Cette histoire aide à expliquer le modèle de gouvernance hautement partisane que les États-Unis ont connu au cours des trois dernières décennies. Les présidents qui gagnent leurs fonctions avec une faible majorité savent que leur marge de manœuvre est limitée. Ils hésitent souvent à gouverner sur la base de considérations à long terme s'ils estiment que ces politiques seront impopulaires à court terme. Et quand ils poursuivent le programme de leur parti face à l’opposition publique, ils paient un prix énorme.

Le président Clinton a commencé par échouer à adopter une proposition impopulaire en matière de soins de santé. Le président Obama a commencé par adopter une proposition de soins de santé impopulaire. Le président Trump a commencé par essayer d'abroger la loi sur la santé de M. Obama après qu'elle soit devenue populaire. Tous les trois ont commencé avec des majorités à la Chambre des représentants qu'ils ont perdues après seulement deux ans au pouvoir, contrecarrant leurs efforts pour faire avancer leurs programmes pour le reste de leur mandat.

À moins que les démocrates ne parviennent à remporter les deux scrutins du Sénat en Géorgie, Joe Biden entrera en fonction sans que les deux chambres du Congrès soient sous le contrôle de son parti – la première fois que cela se produit depuis plus de trois décennies. Même s'il essaie, il ne peut pas promulguer dans la loi les parties les plus ambitieuses et de gauche de l'agenda démocrate. Compte tenu de cette dure réalité, la recherche d'un compromis législatif est susceptible de dominer son administration dès ses débuts. M. Biden doit espérer pouvoir restaurer la relation de travail qu’il a eue avec Mitch McConnell pendant leurs années au Sénat et pendant une grande partie de la présidence de Barack Obama. Si le leader de la majorité au Sénat est prêt à le rencontrer à mi-chemin, des progrès sur les problèmes nationaux urgents seront possibles. Sinon, l'impasse et la dérive domineront et le pays continuera de perdre du terrain au pays et à l'étranger.

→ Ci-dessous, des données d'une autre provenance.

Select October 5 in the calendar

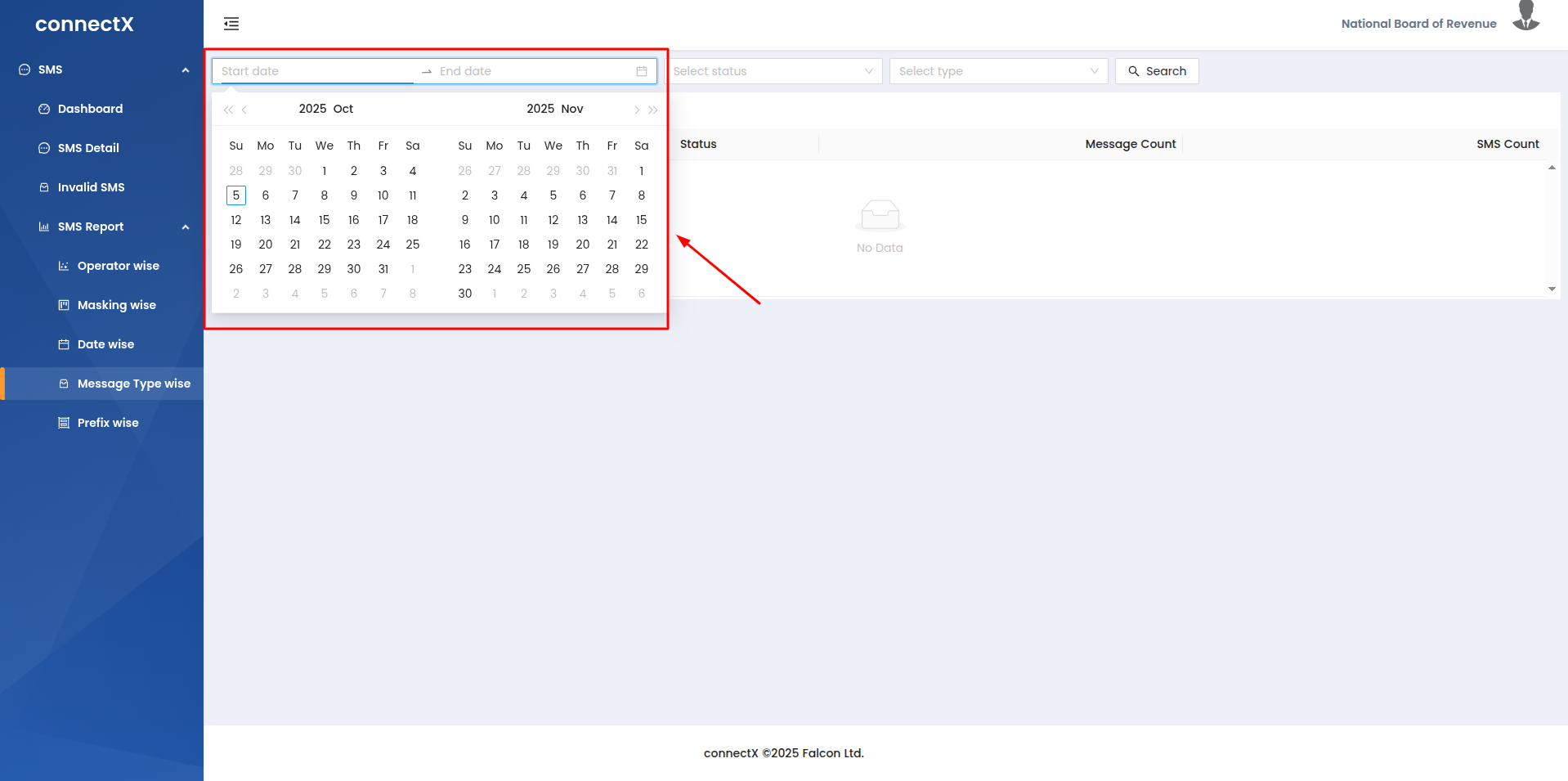[236, 195]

Mais la présidence de George H. W. Bush illustre les risques de cette stratégie de conciliation en ces temps de profonde polarisation. Le compromis de M. Bush avec les démocrates du Congrès sur les impôts et les dépenses a divisé son parti et a affaibli sa campagne de réélection en 1992. Si le président Biden choisit d'atteindre des réalisations bipartites modestes mais réalisables plutôt que de confronter les républicains du Sénat avec des propositions tirées de la plate-forme des démocrates, les progressistes de son parti lui ont-ils fait ce que les conservateurs ont fait à George HW Bush? Si tel est le cas, les républicains déçus n'auront peut-être pas à attendre longtemps la renaissance de leurs perspectives présidentielles.